• DATASET CONTENT
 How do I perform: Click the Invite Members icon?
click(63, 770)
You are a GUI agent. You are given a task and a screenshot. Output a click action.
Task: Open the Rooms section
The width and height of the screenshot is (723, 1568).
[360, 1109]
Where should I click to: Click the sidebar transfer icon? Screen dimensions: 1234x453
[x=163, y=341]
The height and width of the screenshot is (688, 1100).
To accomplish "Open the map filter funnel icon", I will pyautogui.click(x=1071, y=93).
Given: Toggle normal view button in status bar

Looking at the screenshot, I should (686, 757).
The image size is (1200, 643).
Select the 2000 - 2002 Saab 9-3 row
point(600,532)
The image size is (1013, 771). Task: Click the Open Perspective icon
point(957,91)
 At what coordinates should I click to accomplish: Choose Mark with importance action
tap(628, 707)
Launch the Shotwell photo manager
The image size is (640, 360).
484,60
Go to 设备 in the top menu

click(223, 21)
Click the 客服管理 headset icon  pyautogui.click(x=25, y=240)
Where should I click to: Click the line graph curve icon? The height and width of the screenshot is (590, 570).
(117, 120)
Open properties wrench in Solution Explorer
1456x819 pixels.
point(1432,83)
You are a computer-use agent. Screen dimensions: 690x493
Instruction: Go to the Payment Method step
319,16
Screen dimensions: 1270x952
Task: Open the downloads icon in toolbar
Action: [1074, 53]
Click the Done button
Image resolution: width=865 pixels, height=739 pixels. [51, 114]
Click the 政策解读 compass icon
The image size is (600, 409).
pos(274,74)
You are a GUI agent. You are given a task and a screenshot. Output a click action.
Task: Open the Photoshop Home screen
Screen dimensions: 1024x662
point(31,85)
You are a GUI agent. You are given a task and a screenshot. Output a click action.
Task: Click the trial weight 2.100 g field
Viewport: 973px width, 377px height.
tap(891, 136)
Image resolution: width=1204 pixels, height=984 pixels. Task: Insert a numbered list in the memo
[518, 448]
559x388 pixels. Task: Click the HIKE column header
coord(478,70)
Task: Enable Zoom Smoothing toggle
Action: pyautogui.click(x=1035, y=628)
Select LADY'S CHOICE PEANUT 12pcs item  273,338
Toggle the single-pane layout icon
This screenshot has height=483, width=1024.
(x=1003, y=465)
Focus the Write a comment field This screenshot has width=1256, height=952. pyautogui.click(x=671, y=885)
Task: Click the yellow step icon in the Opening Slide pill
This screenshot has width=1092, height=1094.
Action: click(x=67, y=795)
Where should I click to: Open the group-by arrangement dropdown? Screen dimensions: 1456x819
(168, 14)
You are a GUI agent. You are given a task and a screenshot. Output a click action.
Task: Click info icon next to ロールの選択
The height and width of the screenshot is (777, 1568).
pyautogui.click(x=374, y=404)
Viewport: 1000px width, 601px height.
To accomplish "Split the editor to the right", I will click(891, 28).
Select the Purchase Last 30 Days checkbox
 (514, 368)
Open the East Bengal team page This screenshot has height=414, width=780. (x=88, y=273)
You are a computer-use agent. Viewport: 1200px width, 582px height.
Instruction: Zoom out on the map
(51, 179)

• PROMPT
Gather every line of the listing above that contains the string "field".

• WRITTEN RESPONSE
Task: Click the trial weight 2.100 g field
Focus the Write a comment field This screenshot has width=1256, height=952. pyautogui.click(x=671, y=885)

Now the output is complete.